Tsai discusses lessons learned from 2003 SARS hospital lockdown

(CNA file photo)

TAIPEI (CNA) — On the 17th anniversary of a lockdown imposed on a Taipei hospital amid a severe SARS outbreak, President Tsai Ing-wen (蔡英文) on Friday urged unity between the government and society to combat the spread of the COVID-19 conoravirus, which first appeared in Wuhan, China in December.

“If SARS taught the Taiwanese anything, the lesson was that we should be more united and set aside our political differences in the face of epidemics,” Tsai said in a Facebook post.

“The central and local governments and the people should work together to fight epidemics,”she wrote.

The sudden closure of Taipei Municipal Hoping Hospital on April 24, 2003 amid the SARS outbreak, with more than 1,000 medical staff, patients, their relatives and others inside, triggered widespread panic across the country, she recalled.

During the two-week lockdown, 57 medical personnel and 97 visitors were infected with the SARS coronavirus at the hospital due to what was widely believed to be a lack of auxiliary measures. Seven medical staff and 23 members of the public died from the epidemic and one committed suicide.

The experience of SARS taught us that “disaster can befall our country if the government does not do enough to protect public health, and if communication between the central and local authorities is not good enough, leading to bad decision-making,” she said.

Reminding the public not to forget the sacrifice made by medical personnel across the nation at that time, Tsai said Taiwan now faces a new coronavirus “threat” and expressed her hope that Taiwan will navigate through the difficulty and become a role model for the whole world.

Echoing Tsai’s comments, Vice President Chen Chien-jen (陳建仁), attributed the losses from SARS to a series of missteps on the part of the government in a post on his Facebook page.
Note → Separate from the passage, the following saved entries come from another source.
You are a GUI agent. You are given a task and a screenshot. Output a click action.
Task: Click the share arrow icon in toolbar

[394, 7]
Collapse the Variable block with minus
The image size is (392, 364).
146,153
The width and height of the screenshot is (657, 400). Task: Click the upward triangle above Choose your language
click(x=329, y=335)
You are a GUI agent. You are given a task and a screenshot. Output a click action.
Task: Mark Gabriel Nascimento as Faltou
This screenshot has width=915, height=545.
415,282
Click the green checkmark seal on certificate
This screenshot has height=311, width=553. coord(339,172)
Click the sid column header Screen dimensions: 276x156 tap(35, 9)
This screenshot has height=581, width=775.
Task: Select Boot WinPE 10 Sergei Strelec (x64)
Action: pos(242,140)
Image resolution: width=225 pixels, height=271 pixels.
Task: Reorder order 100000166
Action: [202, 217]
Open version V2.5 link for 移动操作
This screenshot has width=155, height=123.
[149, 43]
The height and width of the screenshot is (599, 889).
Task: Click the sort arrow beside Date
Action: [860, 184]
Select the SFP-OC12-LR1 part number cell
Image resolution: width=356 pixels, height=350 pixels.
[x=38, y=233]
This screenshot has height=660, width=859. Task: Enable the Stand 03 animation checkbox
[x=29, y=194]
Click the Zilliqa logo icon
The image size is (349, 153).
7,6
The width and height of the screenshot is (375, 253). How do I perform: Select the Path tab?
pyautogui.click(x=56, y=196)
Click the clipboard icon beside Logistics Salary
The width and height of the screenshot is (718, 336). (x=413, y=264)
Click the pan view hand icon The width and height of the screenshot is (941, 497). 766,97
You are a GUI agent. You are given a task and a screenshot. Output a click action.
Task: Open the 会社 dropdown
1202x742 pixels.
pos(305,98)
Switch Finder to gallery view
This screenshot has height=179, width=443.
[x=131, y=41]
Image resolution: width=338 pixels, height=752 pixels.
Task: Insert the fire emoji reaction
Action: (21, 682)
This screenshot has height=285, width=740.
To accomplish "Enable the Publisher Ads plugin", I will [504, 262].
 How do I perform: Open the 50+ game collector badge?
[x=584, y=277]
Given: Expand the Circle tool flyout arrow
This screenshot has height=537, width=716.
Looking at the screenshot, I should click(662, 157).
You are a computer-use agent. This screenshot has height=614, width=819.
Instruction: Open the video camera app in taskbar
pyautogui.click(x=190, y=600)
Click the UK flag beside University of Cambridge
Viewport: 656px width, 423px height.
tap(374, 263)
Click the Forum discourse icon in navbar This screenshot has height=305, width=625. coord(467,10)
Long-term negligence of the public health system, a lack of adequate training of medical stuff, backward laws as well as the lack of an emergency action plan and public unawareness of the importance of public hygiene all contributed to the spread of SARS (from 2002-2003), said Chen, an epidemiologist by profession.

What made things worse was that the government was unable to communicate properly and fully coordinate its anti-virus efforts following the outbreak, he said.

Chen, then head of the Cabinet-level Department of Health (now the Ministry of Health and Welfare), said that after the SARS outbreak ended the government quickly began to re-build Taiwan’s public health sector, educate the public, increase awareness and improve responsive mechanisms in the event of a future outbreak.

Minister of Transportation and Communications Lin Chia-lung (林佳龍), a cabinet spokesman in 2003, said the establishment of the Central Epidemic Command Center and the National Health Research Institutes is evidence of the government’s improved virus control efforts.

“Taiwan’s fragility at the time of SARS pushed us to build the comprehensive public health system we see today,” he said.